Il propose de tuer les autochtones, de tanner leurs peaux et de faire de leur viande des boites de conserves bien que la peau d’ébène soit inférieure à celle des détenus. Le général s’excite devant tant de splendides projets et il fait « un geste qui cambriolait le globe » car « les âmes de patriotes sont toujours assoiffées de quelque chose ». Mirbeau devance l’humour bloyen de Céline : « rien de tel que les militaires pour aimer les roses, c’est connu ». Et face au général Archinard, on revoit Bardamu, sur le pont du bateau le conduisant en Afrique, menacé par des patriotes qui considèrent qu’il ne tricolorise pas assez. Pour éviter le lynchage, il entonne La marseillaise. Sauver sa peau, n’est-ce pas la métonymie de l’écriture ? Il y a aussi une infinie tristesse dans toutes ces pages qui nous sortent le cul des ronces ; tristesse sans objet, indéterminée, donc indéniablement triste puisque « quand on sait pourquoi on est triste, c’est presque de la joie… Mais quand on ignore la cause de ses tristesses… il n’y a rien de plus pénible à supporter ».
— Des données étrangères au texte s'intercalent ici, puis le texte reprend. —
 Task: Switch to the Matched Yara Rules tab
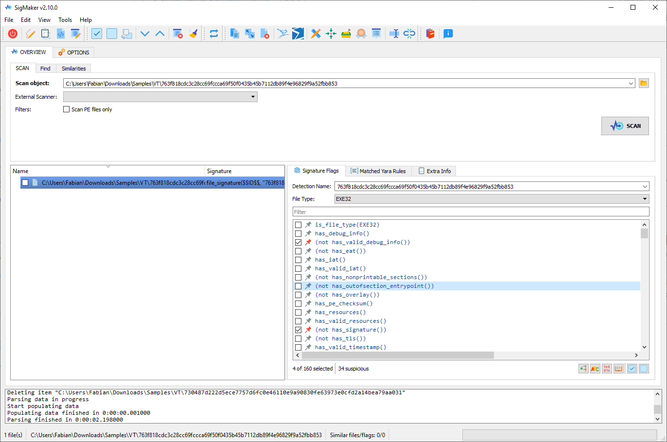[378, 171]
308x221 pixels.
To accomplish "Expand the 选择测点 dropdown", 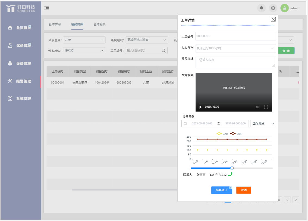I will point(263,124).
Quel incroyable siècle que ce « stupide dix-neuvième siècle » d’un point de vue des écrivains comme s’ils avaient été le chaînon manquant entre le chemin de fer et l’épicerie : Mirbeau, Bloy, d’Aurevilly, Villiers de L’Isle Adam. A eux quatre, ils ont détruit presque tous leurs successeurs. Ils sont les devanciers de ceux qu’ils ont précédés. Imaginez la chute de Bloy à Duras et de Mirbeau à tous les autres. Comme ce dernier se gausserait de moi à la lecture de cette phrase de décédé nostalgique, même si « la mort n’en est pas à un médecin près ». Ce qui est certain, avec ou sans rétroviseur, c’est que Mirbeau ne ressemble pas à un mirebalai ou un écrivain agrégé qui aime les péripéties.
Comme pour Proust, je n’avais jamais réussi à franchir dix pages de Julien Gracq, trop prout-prout, ma chère. J’ai rompu ce charme admirable à la lecture de La forme d’une ville que j’ai achevé d’une traite dans le train qui me conduisait à Auray : imaginez-vous si j’avais atterri à Nantes ! Rompant avec mon aversion pour la lilittéttéraratureture de professeurs, et partant avec le javanais auquel je l’assimile, comme « quelqu’un … qui me tutoie, que je tutoie, et que je revois, de loin en loin, par hasard et sans plaisir… (dont l’âme est) d’une coupe facile », j’ai même pris un certain amusement alambiqué à cette contemplation apprêtée d’une cité qui possède plusieurs variantes de son ciel de peinture.
Pour Julien Gracq, la ville idéale procède toujours d’une ville évacuée et on espère donc revivre une Occupation pour en goûter le charme. Elle est aussi « le clairon du soleil » propre à Apollinaire. Et puis, en dépit d’un style un peu postdoctorant, Gracq raille les « incursions culturelles » qu’il fait dans les villes, « ces voies de l’art, surtout officielles » qui sont « des voies de petite communication » dans lesquelles le caddie file de rayon en rayon.
Il rejoint les récréations de Kundera sur le kitsch de l’art, cette nouvelle péripatéticienne en scaphandrier. Au fil des pages, des points communs apparaissent entre le professeur et moi, notamment son « goût pour les zones bordières… de la lisière à la frontière, pour l’imagination, il n’y a qu’un pas » et son dégoût de « la prolifération des résidences isolées périphériques (par laquelle) la notion de cité s’efface au profit de l’image d’une vague densification humaine cancéreuse ».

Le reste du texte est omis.